Because more than 60 per cent of regional aluminium scrap is generated from end-of-life scrap, government and community support is required to enable appropriate collection of aluminium products once they reach the end of their usable life. Globally and regionally, aluminium can collection and recycling is the most developed. In addition to government and community support, a strong collection system is required to ensure aluminium scrap is collected in an efficient manner.
Another key factor needed to support the development of an aluminium recycling industry is investment in downstream industries that can benefit and use recycled aluminium. This is particularly true for the automotive industry’s original and spare parts.
It is estimated that 74 per cent of all aluminium scrap generated in the GCC is currently exported to international markets for further processing. Scrap traders export the waste because of a lack of local capabilities to process it. Global markets also pay better premiums thus making it more profitable to export versus recycle locally. Additionally, there is no government regulation banning the export of scrap.
In the case of dross and SPL, the Basel Convention restricts the movement of hazardous waste rich in aluminium. Studies have been conducted to establish a central SPL and dross treatment plant in the GCC, but it proved challenging as the facility would only be feasible through the collection of SPL waste from all the smelters in the region. The Basel Convention restricts that from happening in the GCC without changes in the local regulation to allow it.

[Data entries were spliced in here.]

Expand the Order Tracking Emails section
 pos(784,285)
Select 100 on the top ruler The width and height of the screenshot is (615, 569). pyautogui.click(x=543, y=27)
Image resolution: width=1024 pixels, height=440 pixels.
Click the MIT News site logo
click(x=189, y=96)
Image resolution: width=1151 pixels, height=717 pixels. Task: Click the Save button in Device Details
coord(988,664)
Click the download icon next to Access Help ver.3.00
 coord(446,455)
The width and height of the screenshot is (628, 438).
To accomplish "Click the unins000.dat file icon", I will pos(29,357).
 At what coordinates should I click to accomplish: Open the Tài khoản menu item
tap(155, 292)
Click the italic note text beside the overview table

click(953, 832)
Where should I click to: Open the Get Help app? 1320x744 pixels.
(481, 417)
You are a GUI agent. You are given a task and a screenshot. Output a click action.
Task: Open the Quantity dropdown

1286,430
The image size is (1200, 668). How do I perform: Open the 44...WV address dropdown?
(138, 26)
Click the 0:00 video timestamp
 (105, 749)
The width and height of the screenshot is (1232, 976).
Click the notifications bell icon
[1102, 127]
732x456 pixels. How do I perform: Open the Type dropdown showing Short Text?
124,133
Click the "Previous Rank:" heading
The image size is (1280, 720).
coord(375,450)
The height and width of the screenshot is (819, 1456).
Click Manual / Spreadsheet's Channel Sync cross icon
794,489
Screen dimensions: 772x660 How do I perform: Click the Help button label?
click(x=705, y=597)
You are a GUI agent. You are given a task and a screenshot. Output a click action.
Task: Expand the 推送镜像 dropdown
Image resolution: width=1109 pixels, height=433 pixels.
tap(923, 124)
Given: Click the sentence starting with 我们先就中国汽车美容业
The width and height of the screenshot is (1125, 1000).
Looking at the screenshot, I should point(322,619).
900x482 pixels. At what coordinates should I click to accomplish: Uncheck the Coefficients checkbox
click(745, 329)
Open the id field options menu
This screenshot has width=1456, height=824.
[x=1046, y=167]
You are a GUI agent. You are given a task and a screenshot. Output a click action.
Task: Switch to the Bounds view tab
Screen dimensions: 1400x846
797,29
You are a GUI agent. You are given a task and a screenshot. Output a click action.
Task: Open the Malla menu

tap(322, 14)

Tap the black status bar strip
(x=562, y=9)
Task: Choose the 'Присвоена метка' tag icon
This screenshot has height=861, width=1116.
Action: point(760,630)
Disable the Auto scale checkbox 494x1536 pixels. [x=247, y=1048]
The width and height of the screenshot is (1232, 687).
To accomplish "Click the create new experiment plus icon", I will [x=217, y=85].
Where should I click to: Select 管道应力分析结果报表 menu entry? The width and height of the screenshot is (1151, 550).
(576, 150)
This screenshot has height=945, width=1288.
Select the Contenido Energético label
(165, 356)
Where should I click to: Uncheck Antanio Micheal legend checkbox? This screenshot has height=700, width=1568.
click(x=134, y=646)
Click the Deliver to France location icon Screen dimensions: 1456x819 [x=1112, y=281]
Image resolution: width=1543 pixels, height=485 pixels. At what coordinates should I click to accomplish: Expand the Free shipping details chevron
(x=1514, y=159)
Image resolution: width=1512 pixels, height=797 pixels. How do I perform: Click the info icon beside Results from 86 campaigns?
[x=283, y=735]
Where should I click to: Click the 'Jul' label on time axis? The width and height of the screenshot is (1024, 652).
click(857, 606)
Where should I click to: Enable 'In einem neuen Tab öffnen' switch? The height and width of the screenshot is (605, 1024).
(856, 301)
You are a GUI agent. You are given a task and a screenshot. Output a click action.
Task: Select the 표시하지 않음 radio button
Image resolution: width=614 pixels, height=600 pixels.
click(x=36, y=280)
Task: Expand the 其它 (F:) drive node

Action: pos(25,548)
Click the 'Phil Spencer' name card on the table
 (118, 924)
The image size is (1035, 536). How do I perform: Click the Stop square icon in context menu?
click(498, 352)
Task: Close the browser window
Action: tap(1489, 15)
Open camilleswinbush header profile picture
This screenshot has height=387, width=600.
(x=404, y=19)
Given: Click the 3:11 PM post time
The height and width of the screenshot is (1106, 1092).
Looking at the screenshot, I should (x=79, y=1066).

For an efficient and well-developed aluminium recycling industry, investment in strong and structured waste and scrap collection is needed in the GCC. This should be accompanied by investment in social awareness regarding the benefits of recycling; systems alone are not enough for a successful recycling ecosystem. In developed economies, children are educated at a young age at schools about the benefits of recycling. The final factor that will drive investment in recycling facilities, collection systems and education is government intervention to minimise the volumes of scrap exported.